Boost Your AI’s Math Skills Instantly with One Simple Trick

Explore how DeepMind's OPRO enhances AI's math skills dramatically using human-like encouragement phrases, marking a monumental shift in AI training

Wednesday September 20, 2023 , 2 min Read

In a groundbreaking study recently published on arXiv, Google's DeepMind unveils a new technique named Optimisation by PROmpting (OPRO) that significantly enhances the mathematical prowess of large language models (LLMs) like ChatGPT and Google's PaLM 2. This pioneering approach departs from traditional mathematical optimisers, instead embracing natural language instructions to facilitate the problem-solving process of these LLMs.

OPRO works by utilising "meta-prompts," expressed through everyday language, as a guide during the optimisation procedure. The innovation lies in the dynamic interaction between two LLMs: one assuming the role of a scorer, assessing the quality of the solutions based on parameters like accuracy, and another functioning as an optimiser, devising new solutions by amalgamating past outcomes with the problem's verbal description. Through repeated iterations, the optimiser LLM refines the meta-prompts, progressively elevating the scorer LLM's efficacy in pinpointing the best solutions.

Remarkably, the study unearthed the potent influence of human-like encouragement on the performance of AI models. When faced with math problems, the simple insertion of phrases such as "take a deep breath and work on this step by step" before the question led to a dramatic surge in accuracy scores. Specifically, using this phrase with Google's PaLM 2 caused a leap from a mere 34% to an impressive 80.2% accuracy on GSM8K, a dataset of elementary math word problems.

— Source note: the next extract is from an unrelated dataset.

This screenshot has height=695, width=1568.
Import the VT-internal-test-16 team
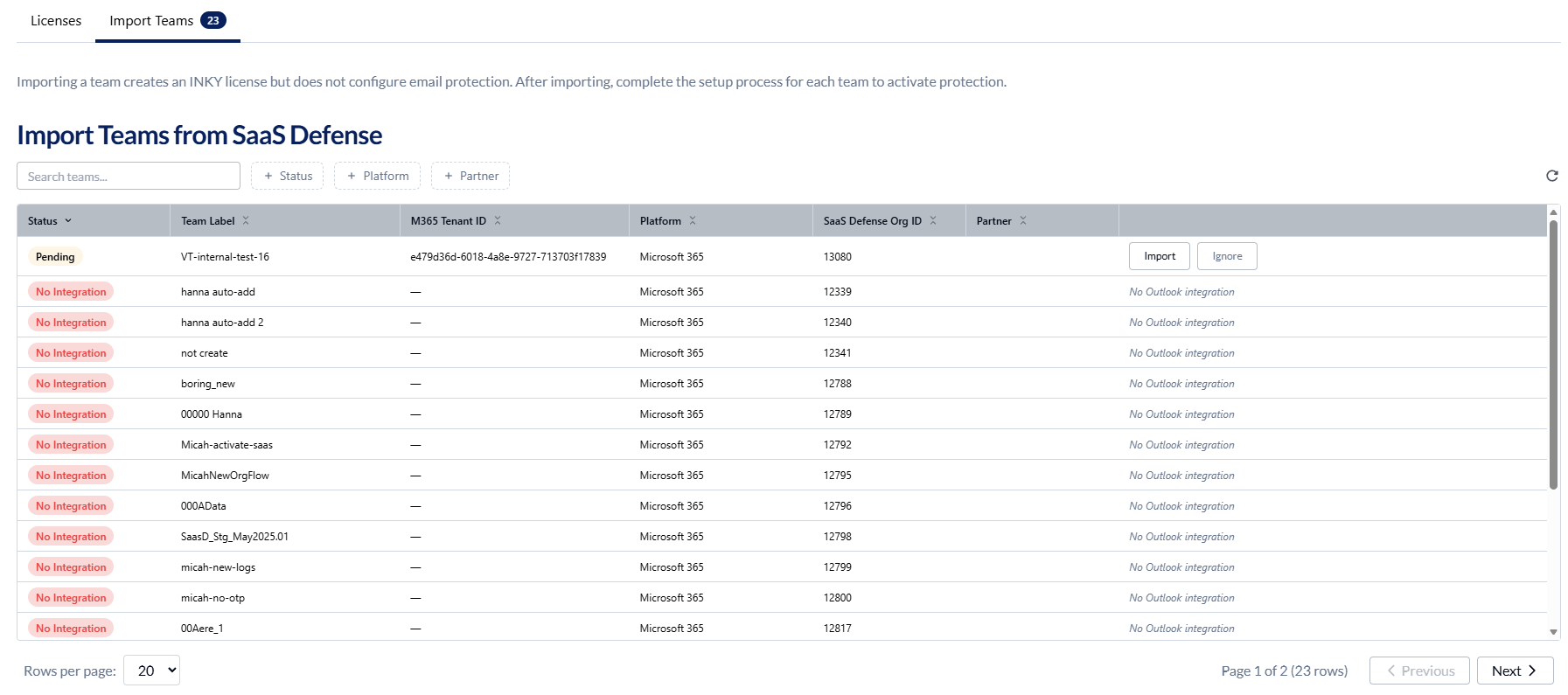point(1159,256)
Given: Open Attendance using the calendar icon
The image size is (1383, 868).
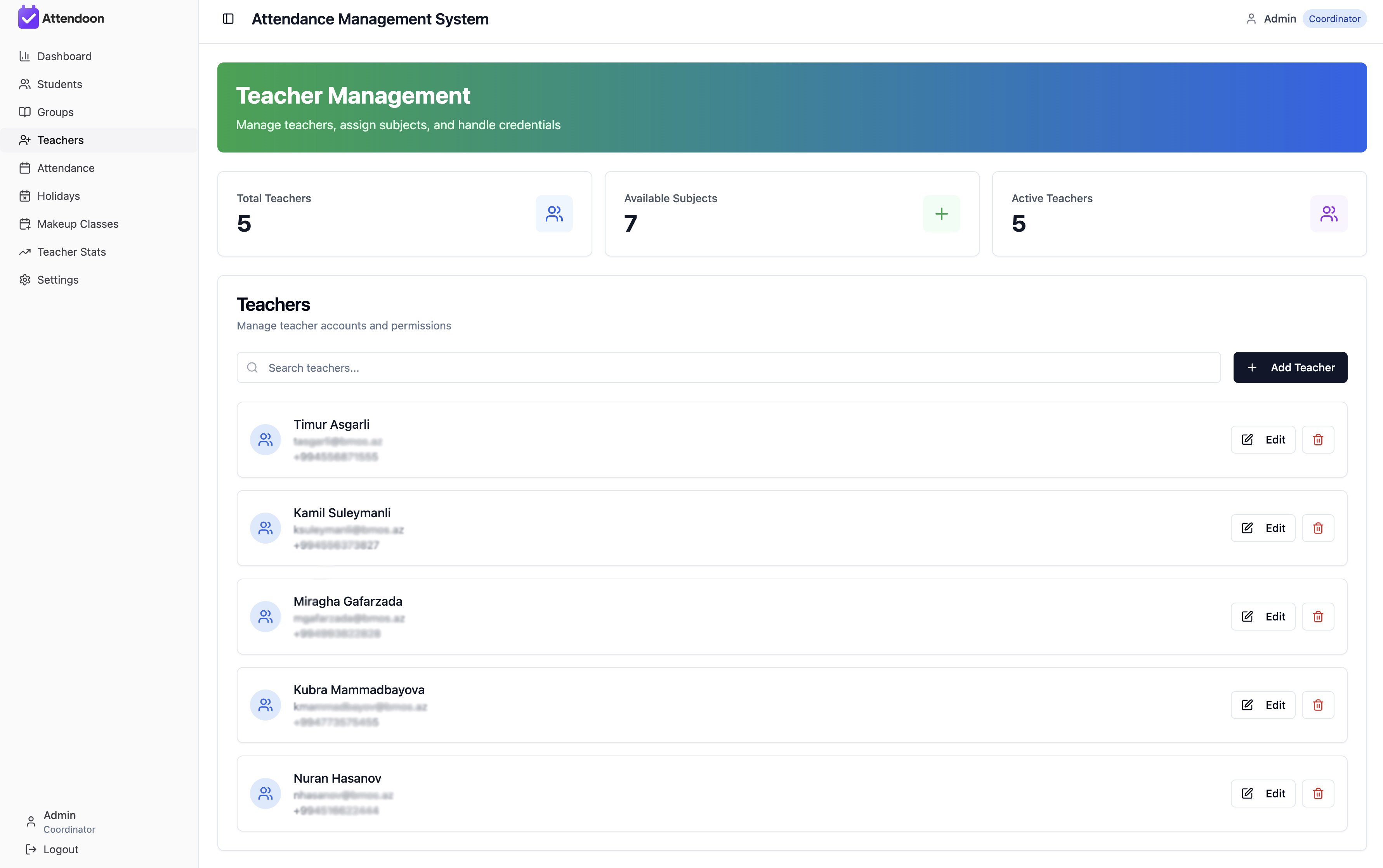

While it may seem enigmatic, the efficacy of these phrases is tied to the enormous repertoire of language phrases that the LLMs have assimilated from diverse sources like books and the web. Incorporating these phrases possibly enables the AI to access superior solutions stored within its neural network weights, mimicking a more thoughtful and systematic approach to problem-solving.

According to the researchers, OPRO's true prowess lies in its capacity to sift through a plethora of prompts to discern the one that renders optimal results for a given task. This breakthrough holds the promise of revolutionising the way we interact with LLMs, potentially unlocking a future where these models can generate results that are not just accurate but also markedly insightful. The venture into harnessing human-style encouragement to elevate AI performance marks a promising stride towards cultivating more effective and intelligent AI models, potentially reshaping the frontier of artificial intelligence.